I wrote the following statement about color in an article Jim Kasson mentioned earlier in this thread (you can find the article here:
http://aardenburg-imaging.com/cgi-bin/mrk/_4842ZGxkLzBeMTAwMDAwMDAwMTIzNDU2Nzg5LyoxMQ== ):
"If one considers color information in an image as a signal then hue is analogous to the color signal frequency, and chroma is analogous to the color signal amplitude. Similarly, the spatial information content is essentially carried by the tone signal. Local area image contrast represents modulation in the tone signal amplitude. The I* method of sample selection at equi-spaced distances over the full image area correlates to the sampled spatial frequency of the tone signal".
Some people in an audience will understand the concept of a signal being comprised of a frequency and amplitude although perhaps not as many as understand weights and distances (Gary Fong totally missed it when he threw away frequencies in his diagram of the color spectrum as analogous to "smaller color spaces"). However, if we describe color information as a signal, then we can simply state that color spaces like sRGB versus aRGB differ in their ability to encode the amplitude of the color signal (amplitude being subjectively described with terms like "colorfulness" "saturation" "vividness" and/or "chroma"). The color frequency (i.e. hue) is equally encodable in all of the various RGB color spaces. Likewise, the tone signal (lightness and contrast) which conveys the vast majority of the spatial information content (if not, B&W images would be pretty useless) is equally rendered for all practical purposes in any one of the RGB working spaces since the encodable L* values which give rise to image contrast relationships range equally from 0 to 100 L* units in all of these different RGB color spaces.

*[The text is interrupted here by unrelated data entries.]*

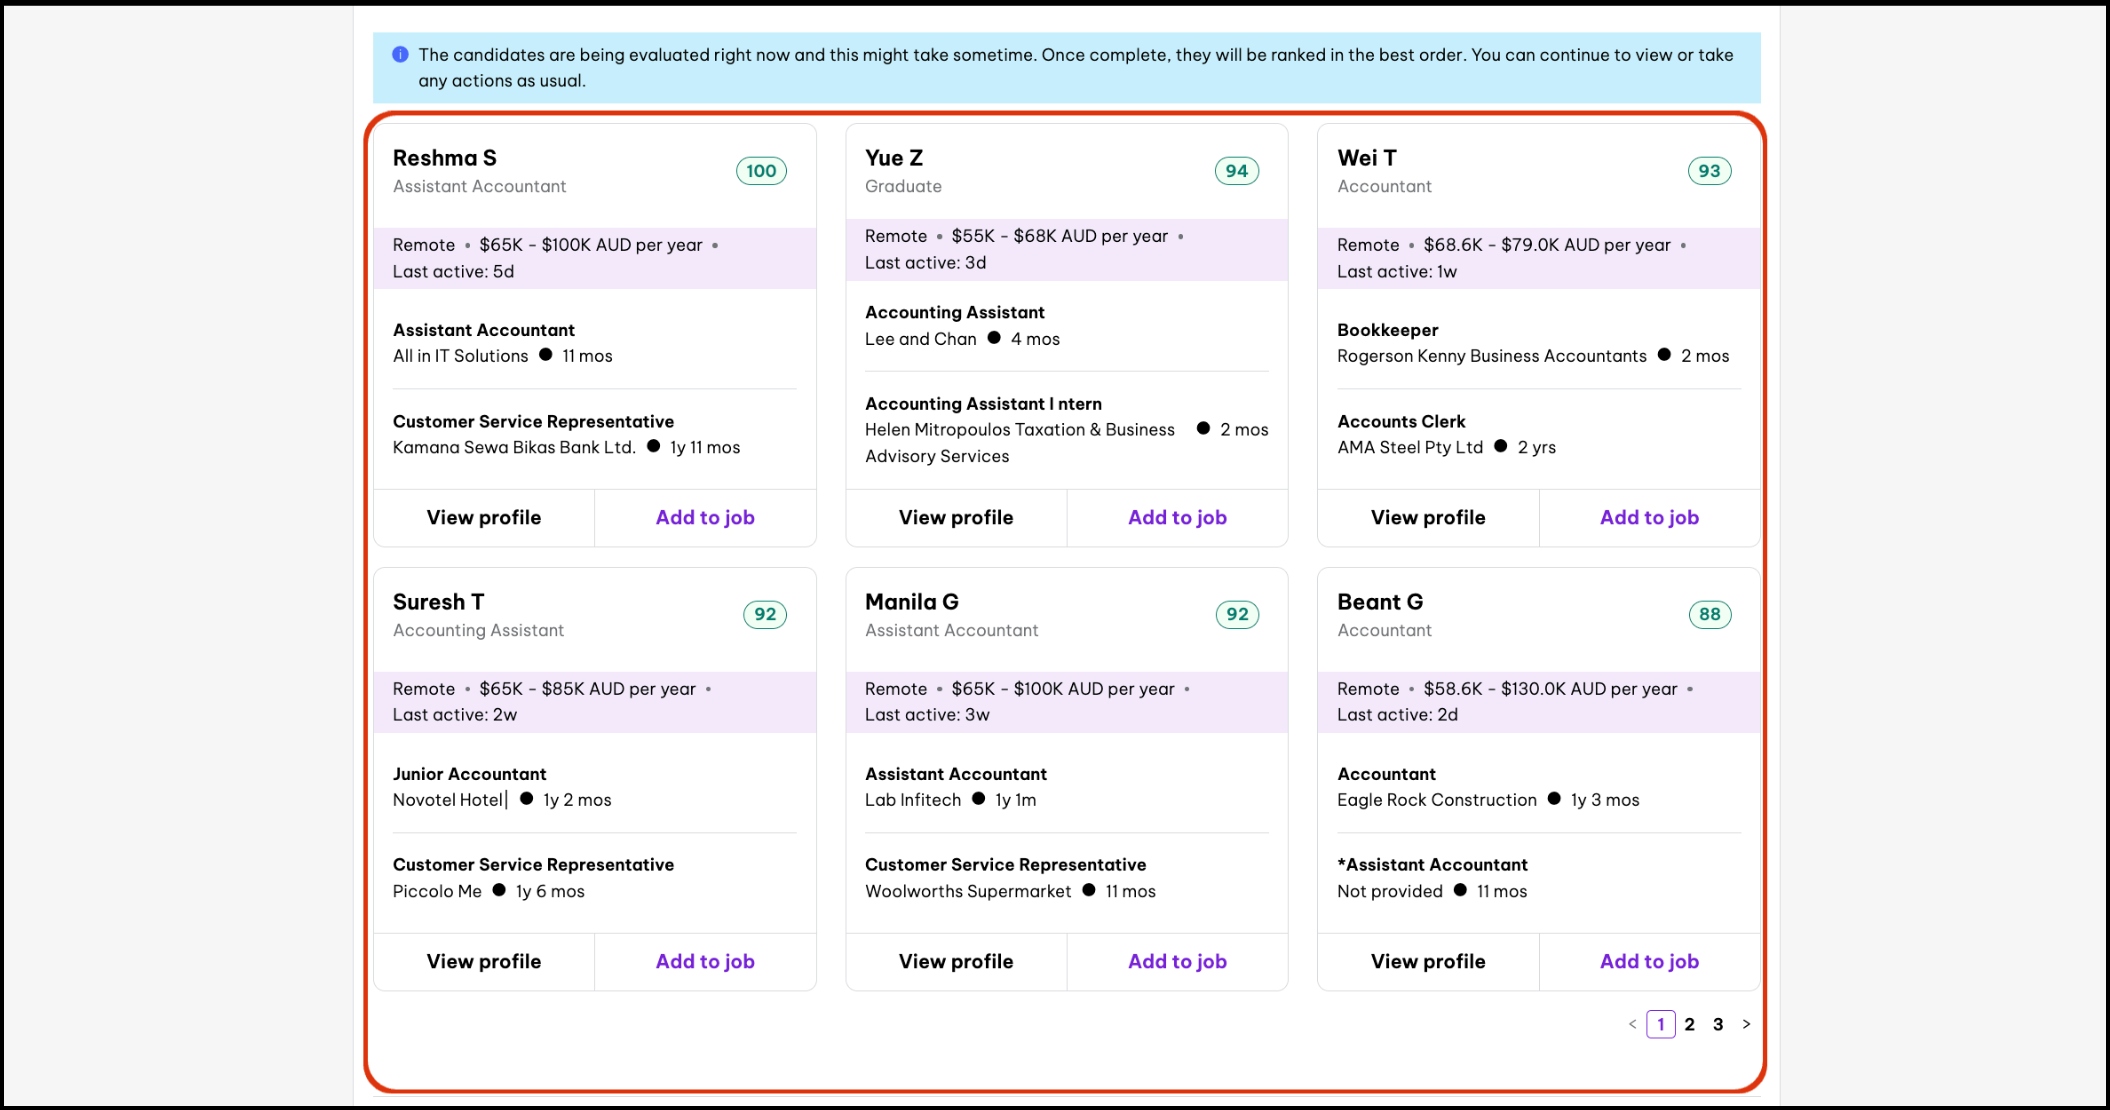Add Yue Z to job
The width and height of the screenshot is (2110, 1110).
(1177, 518)
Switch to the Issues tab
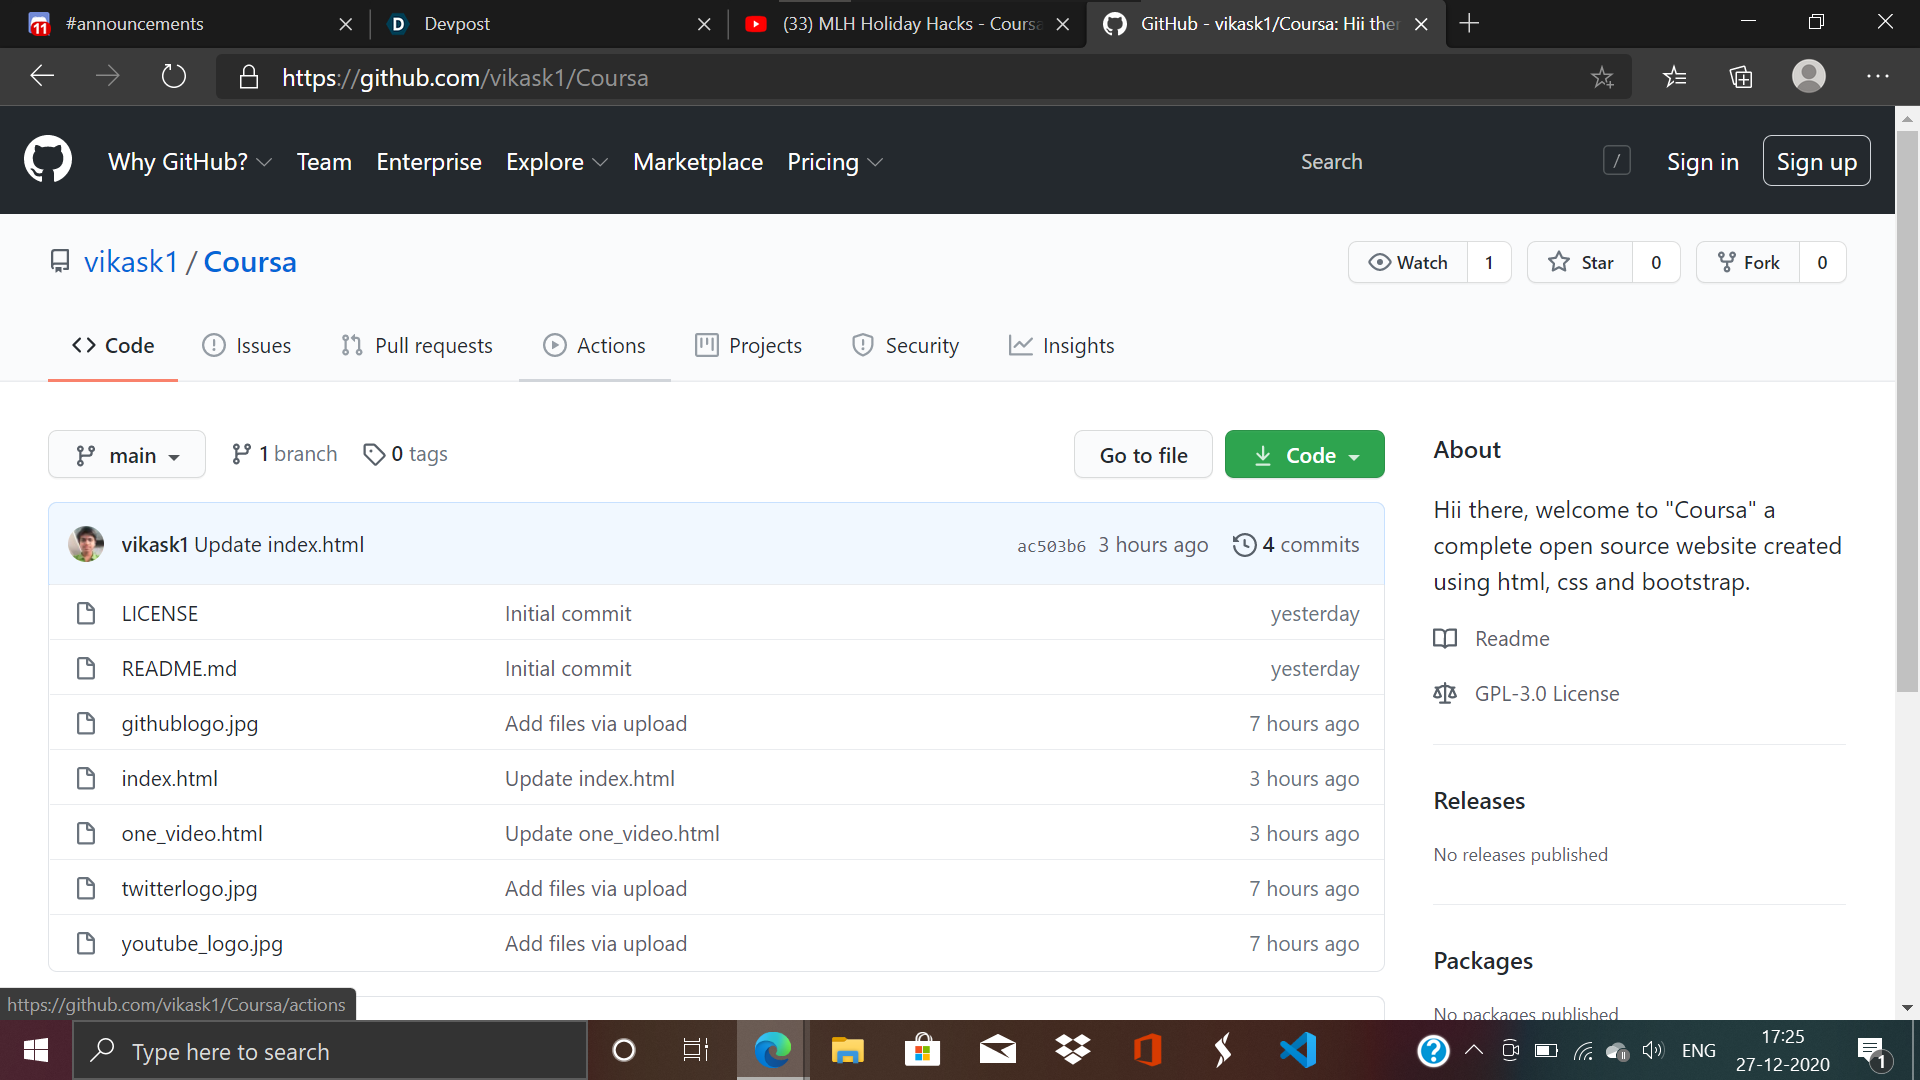Screen dimensions: 1920x1080 247,345
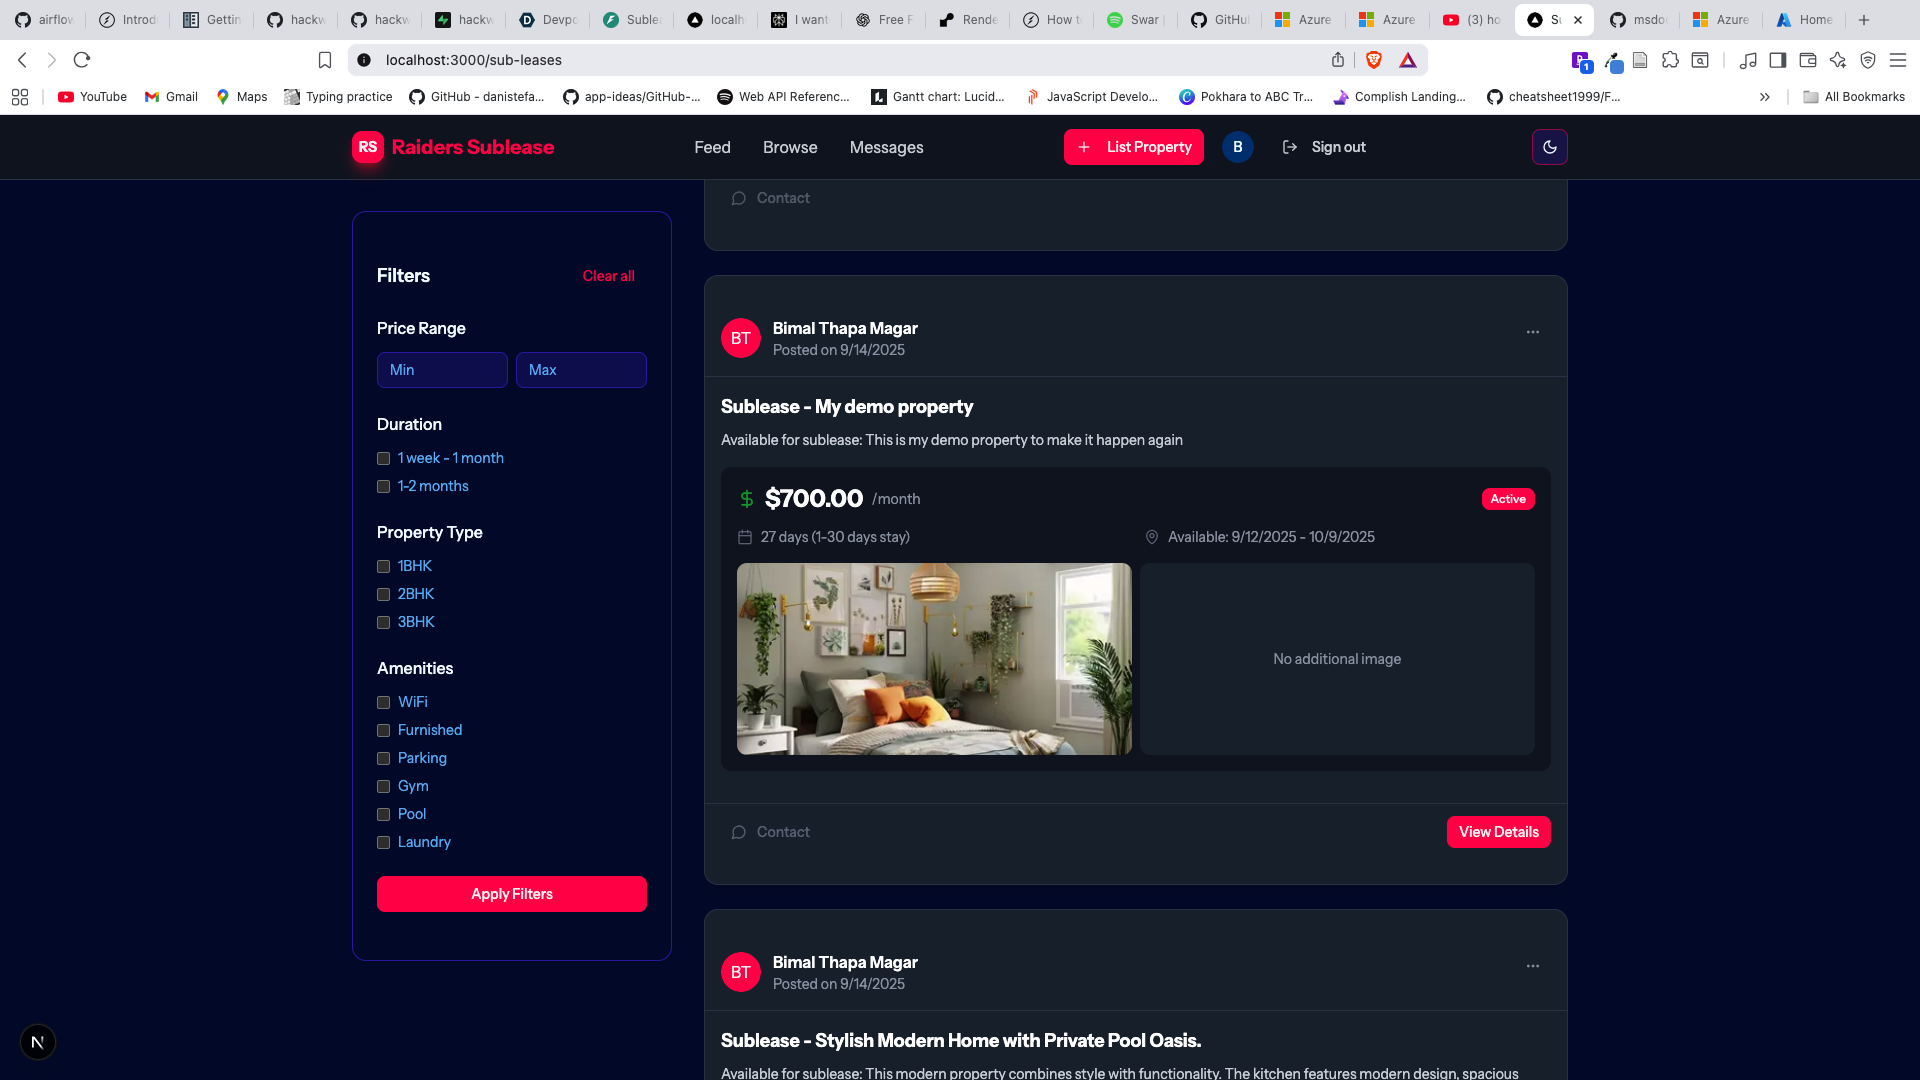Open three-dot menu on Stylish Modern Home post
This screenshot has width=1920, height=1080.
point(1532,966)
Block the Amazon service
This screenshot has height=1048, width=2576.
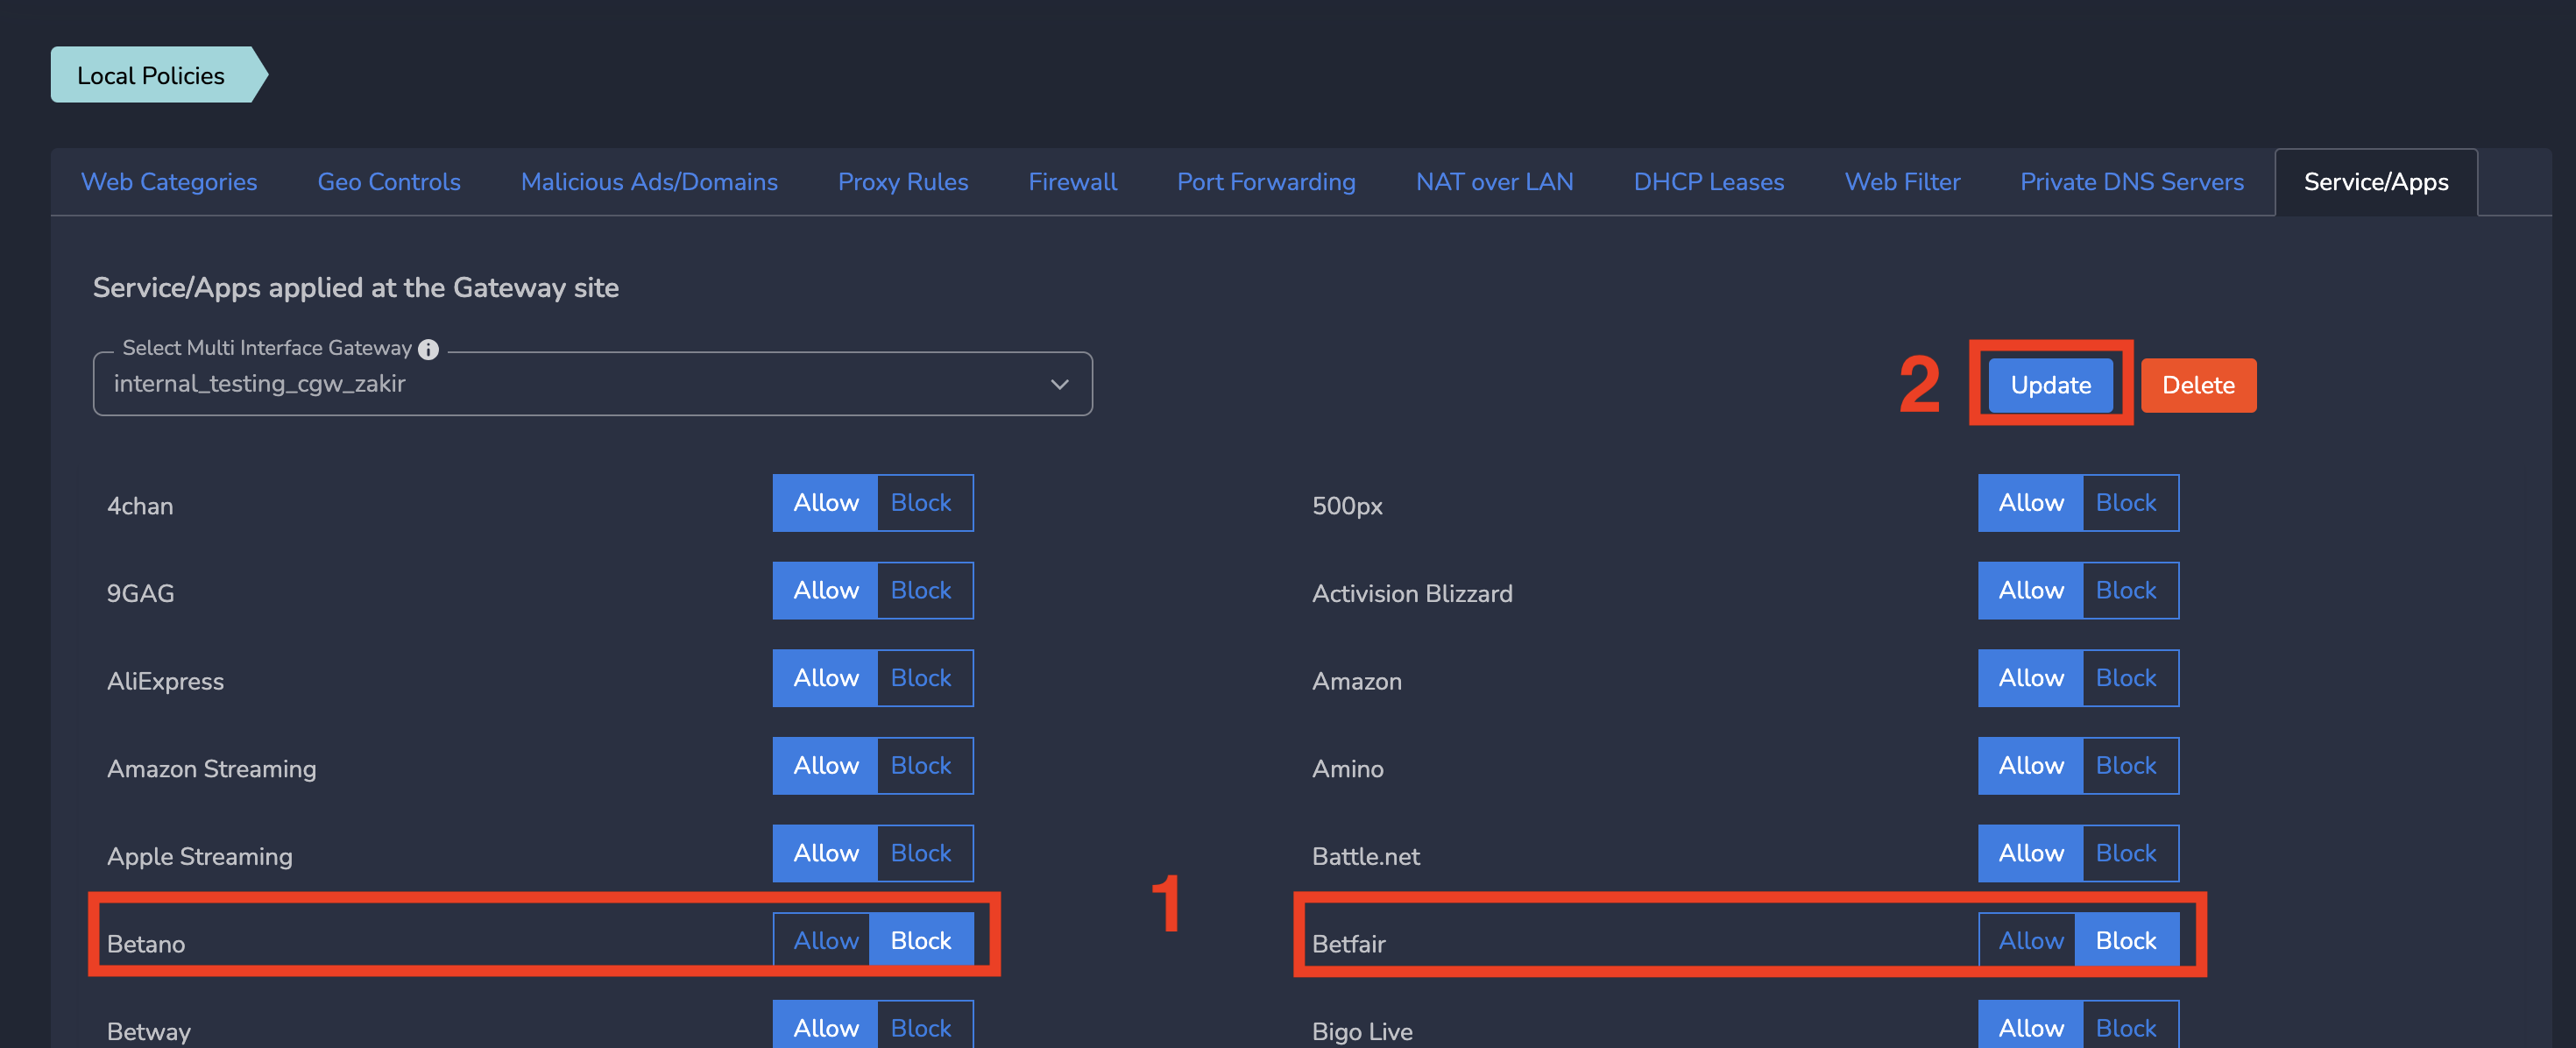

Thus, it all really boils down to "use aRGB or Prophoto RGB" when you need to preserve higher levels of color saturation in the image than can be properly encoded in the sRGB color space. If you don't have any need to preserve higher color saturation levels, for example, when converting a color scene to Black & White, then you aren't giving up any color and tone fidelity. There is no technical advantage to the "bigger" RGB working spaces except in their ability to encode higher color saturation. How do you know when a color space is "too small" to encode your chosen image color saturation values correctly? One fairly straight-forward way is to use the histogram function in Lightroom, for example, to see if there is R, G, and/or B channel clipping and if it goes away when choosing a different "bigger" RGB color space.